Which lines below contain "computer"? Pull them out.
(Data shown begins)
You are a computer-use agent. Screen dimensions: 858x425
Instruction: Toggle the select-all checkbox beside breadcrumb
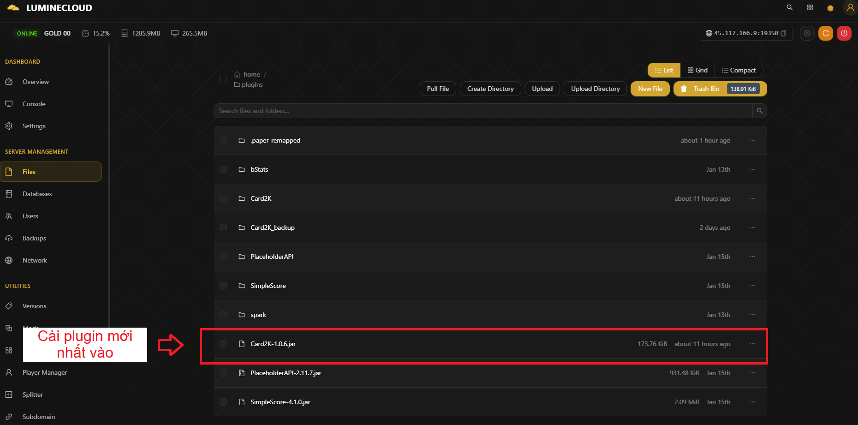coord(223,79)
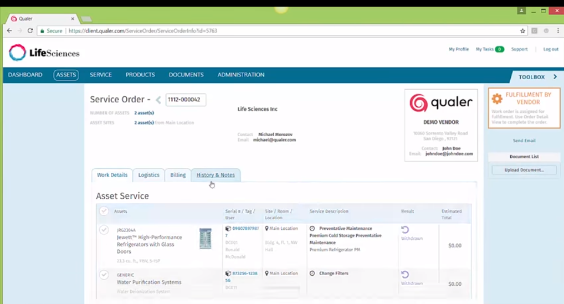The width and height of the screenshot is (564, 304).
Task: Click the previous service order arrow icon
Action: pos(158,100)
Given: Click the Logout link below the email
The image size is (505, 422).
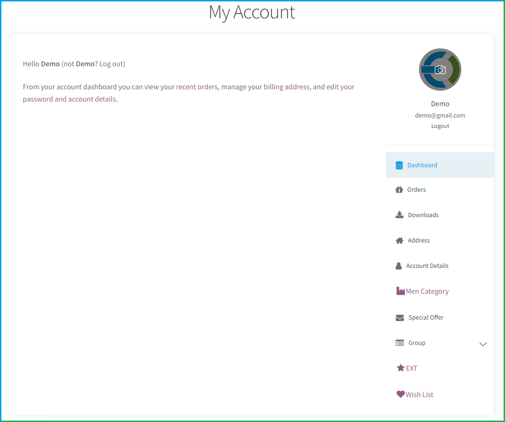Looking at the screenshot, I should click(x=440, y=125).
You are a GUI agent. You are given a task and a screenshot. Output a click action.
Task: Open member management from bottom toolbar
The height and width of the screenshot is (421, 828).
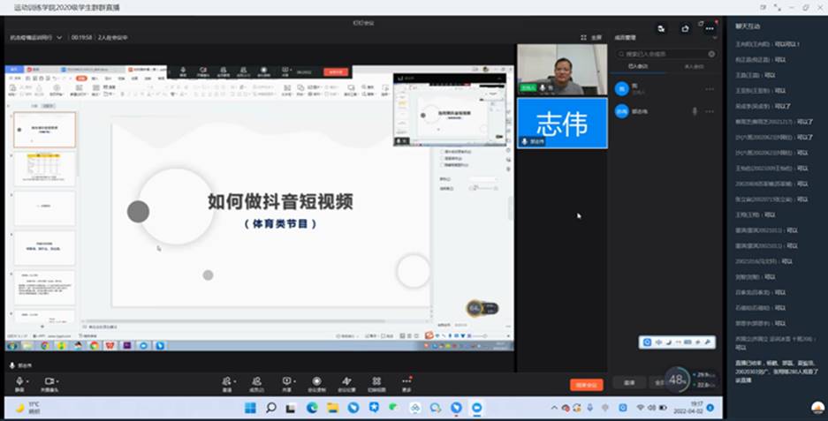point(256,383)
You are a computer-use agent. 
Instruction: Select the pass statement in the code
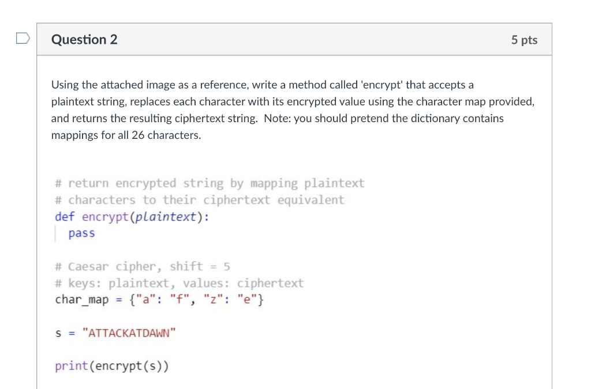pyautogui.click(x=81, y=233)
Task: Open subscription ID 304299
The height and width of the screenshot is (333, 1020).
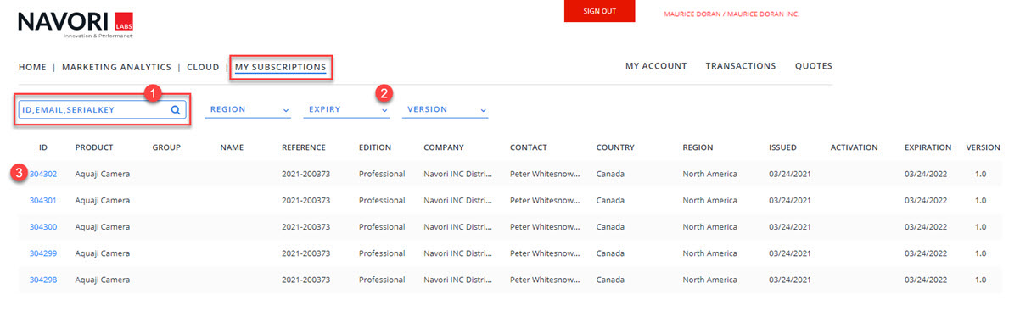Action: point(43,253)
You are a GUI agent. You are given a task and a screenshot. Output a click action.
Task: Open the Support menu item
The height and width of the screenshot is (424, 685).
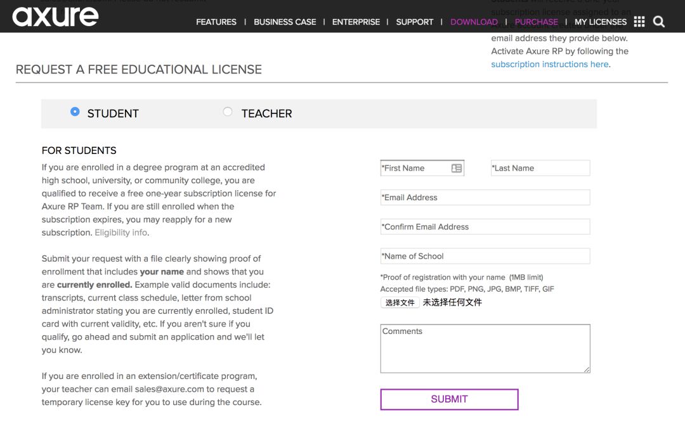(x=415, y=22)
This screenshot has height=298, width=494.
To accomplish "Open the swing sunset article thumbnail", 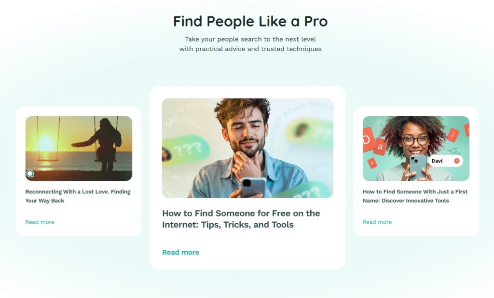I will tap(79, 149).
(Data shown ends)
# [Answer below]
You are a computer-use agent. Screen dimensions: 858x425
You are a computer-use agent. 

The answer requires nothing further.